PASSAGE PROVIDED »
_ _ _ _ _

The COVID-19 pandemic has exposed the lengths and depths to which cybercriminals will go to compromise their victims and exploit a catastrophe. Early in the pandemic, criminals leveraged the confusion around the rapid shift to remote work to increase their attacks and launch email scams that took advantage of the lack of information available about efforts to fight the spread of the disease. Now that vaccines are available, cyberattacks have expanded to include phishing scams centered around vaccine access.
The FBI issued a warning in December about this emerging threat, outlining common email and phone scams. Things have only gotten worse in the ensuing months. Barracuda’s analyses found that vaccine-related emails were increasingly being used for spear phishing attacks. After the first vaccines were announced in November, these attacks increased by 12 percent. By the end of January, they were up by 26 percent.
Brand impersonation has been one of the go-to strategies for these attacks, with criminals impersonating healthcare providers, the Centers for Disease Control, the FDA, and vaccine manufacturers like Pfizer. In these attacks, the emails are crafted to trick people into providing personal information via links to phishing websites.
Business email compromise (BEC) attacks leverage a compromised internal email account to disseminate vaccine-related phishing emails. Additionally, advertisements for vaccines in underground forums or marketplaces have also begun to pop up. Sellers on these forums are charging hundreds of dollars for vaccine doses that are either of dubious provenance or non-existent.
Protecting your business and your clients will require a multi-pronged, holistic approach that includes both training and advanced cybersecurity technology:
Alert Staff and Clients about The Threat
Many of these phishing scams involve offers to join a vaccine waitlist, opportunities for early vaccination, or even more outrageous claims (like shipping the vaccine to your home). Ensure your employees and clients are aware that they can expect an uptick in these communications and avoid opening the emails and clicking on links or attachments.

_ _ _ _ _

TASK REQUIREMENTS »
1 - For each statement, (a) through (c), say yes or no to whether it agrees with the passage on COVID-19 vaccine scams, and quote the passage's exact deciding words. (a) By the end of January, vaccine-related spear phishing attacks had risen by 26 percent. (b) The FBI issued its warning about vaccine scams in November. (c) Sellers in underground forums offer vaccine doses at no charge.
2 - Reproduce word for word the part of the passage on COVID-19 vaccine scams starting with "Brand impersonation has" and going on through "provenance or non-existent.".
None of the material is needed here.

Stored records:
_ _ _ _ _

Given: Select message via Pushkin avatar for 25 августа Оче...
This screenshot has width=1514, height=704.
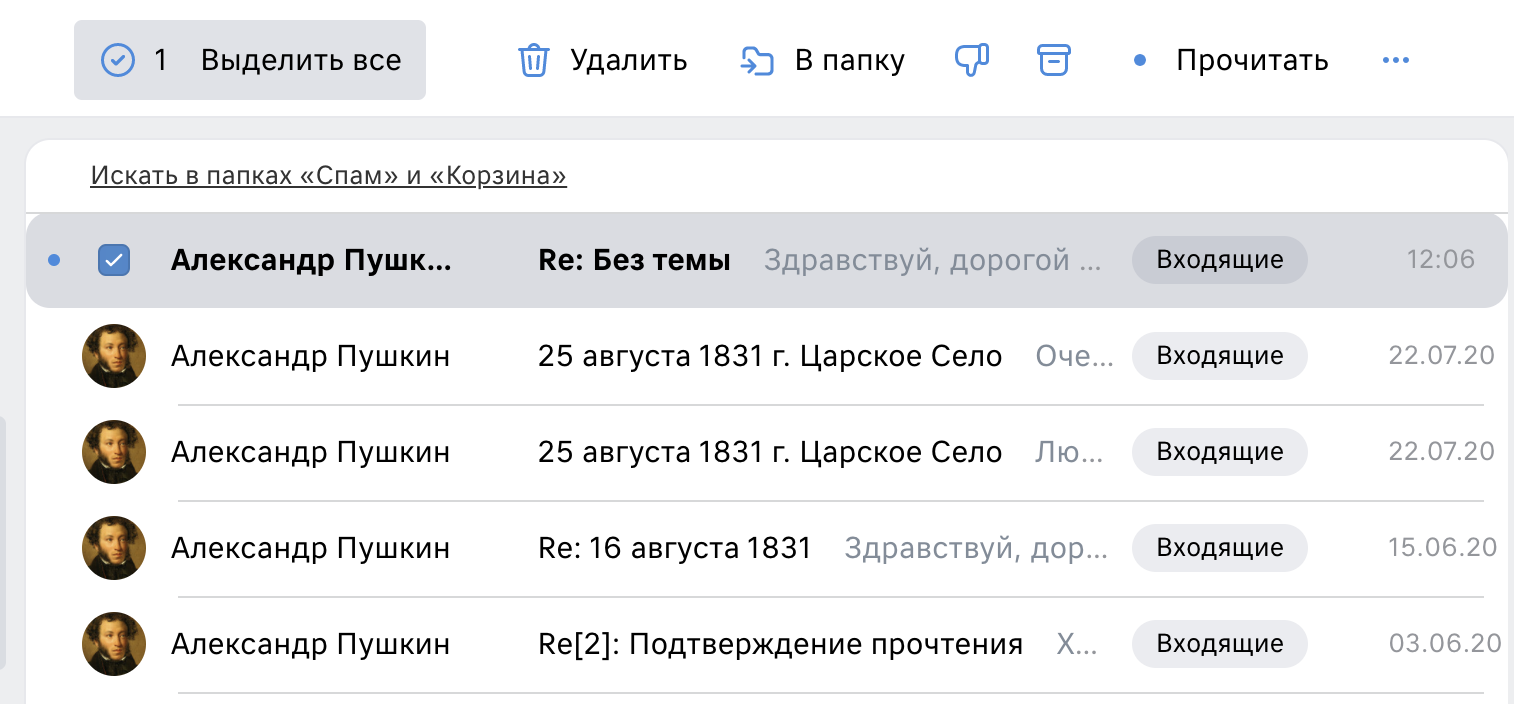Looking at the screenshot, I should (x=114, y=356).
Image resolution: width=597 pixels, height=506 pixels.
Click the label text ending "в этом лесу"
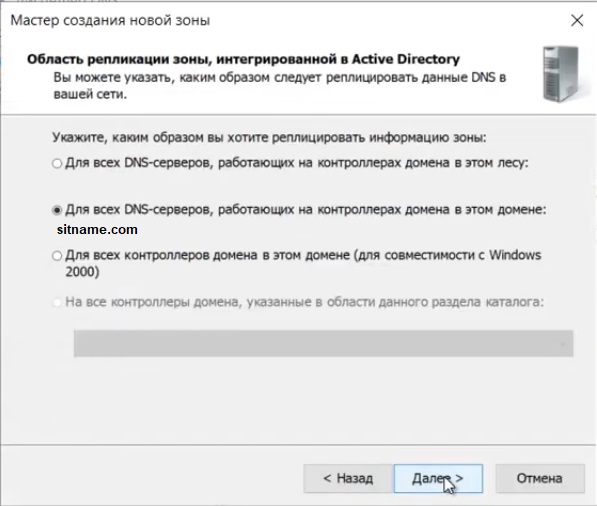tap(297, 163)
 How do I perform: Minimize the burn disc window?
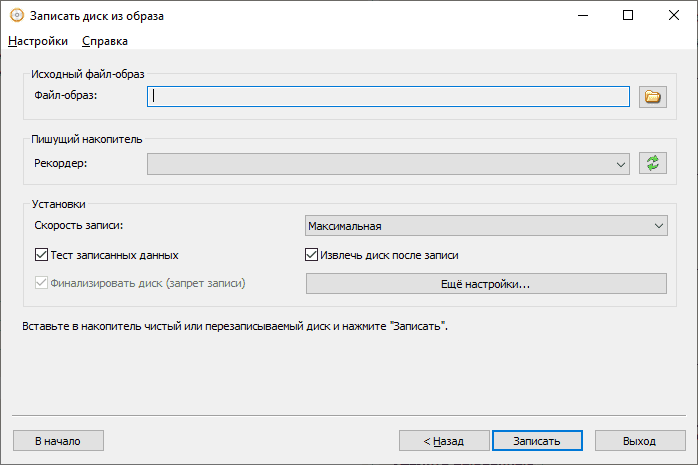pos(582,16)
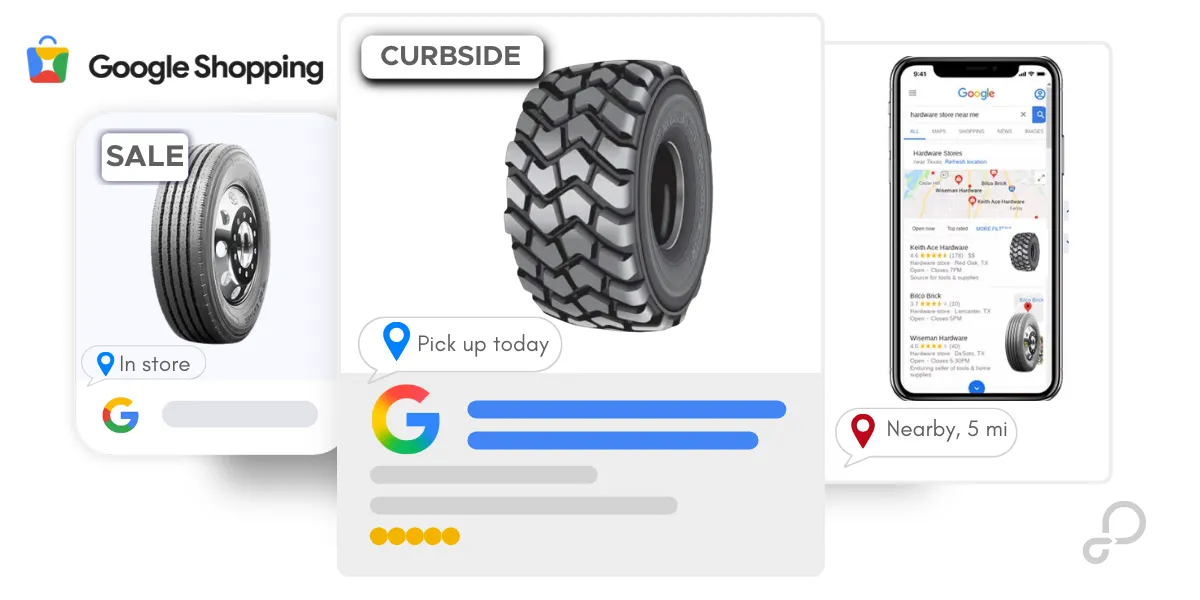Select the MAPS tab in the phone search

(939, 131)
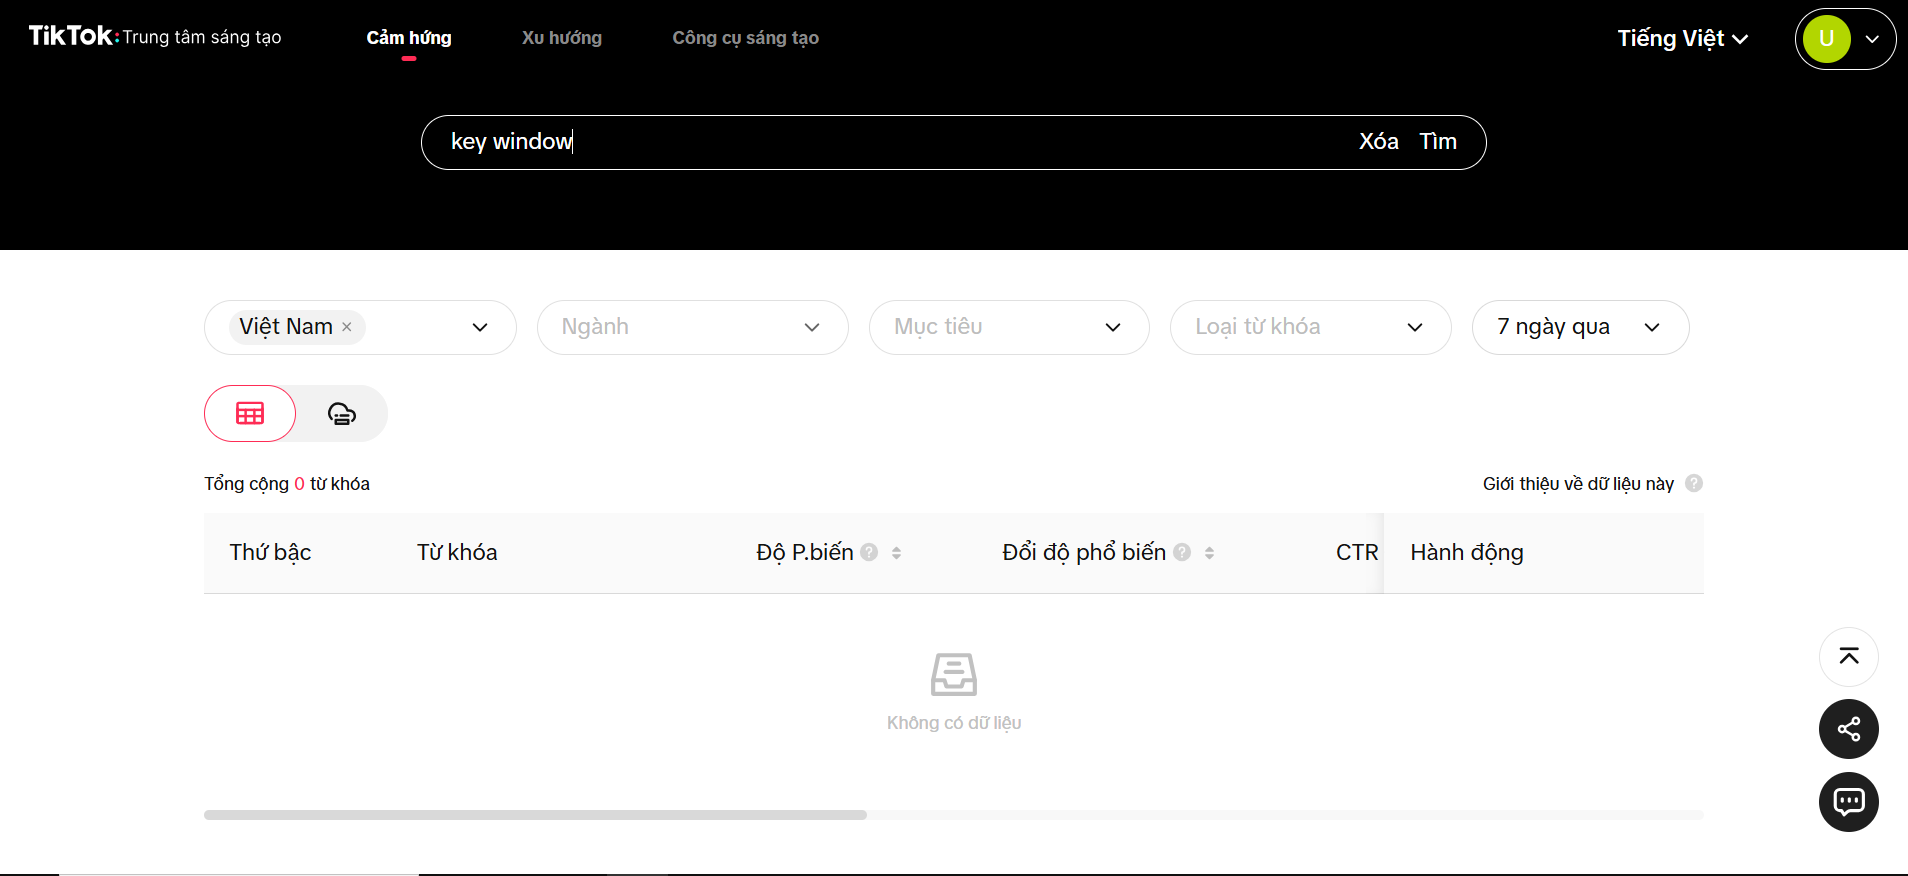Click the horizontal table scrollbar

coord(535,815)
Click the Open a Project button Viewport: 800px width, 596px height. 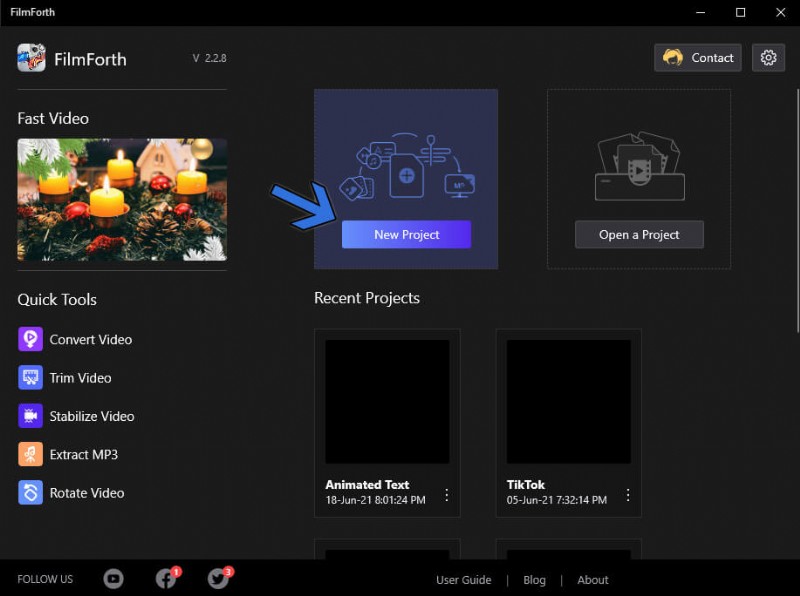click(x=639, y=235)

_ _ _ _ _

RESPONSES IN ORDER »
1 -
(a) Yes: "By the end of January, they were up by 26 percent."
(b) No: "The FBI issued a warning in December about this emerging threat"
(c) No: "Sellers on these forums are charging hundreds of dollars for vaccine doses"

2 -
Brand impersonation has been one of the go-to strategies for these attacks, with criminals impersonating healthcare providers, the Centers for Disease Control, the FDA, and vaccine manufacturers like Pfizer. In these attacks, the emails are crafted to trick people into providing personal information via links to phishing websites.
Business email compromise (BEC) attacks leverage a compromised internal email account to disseminate vaccine-related phishing emails. Additionally, advertisements for vaccines in underground forums or marketplaces have also begun to pop up. Sellers on these forums are charging hundreds of dollars for vaccine doses that are either of dubious provenance or non-existent.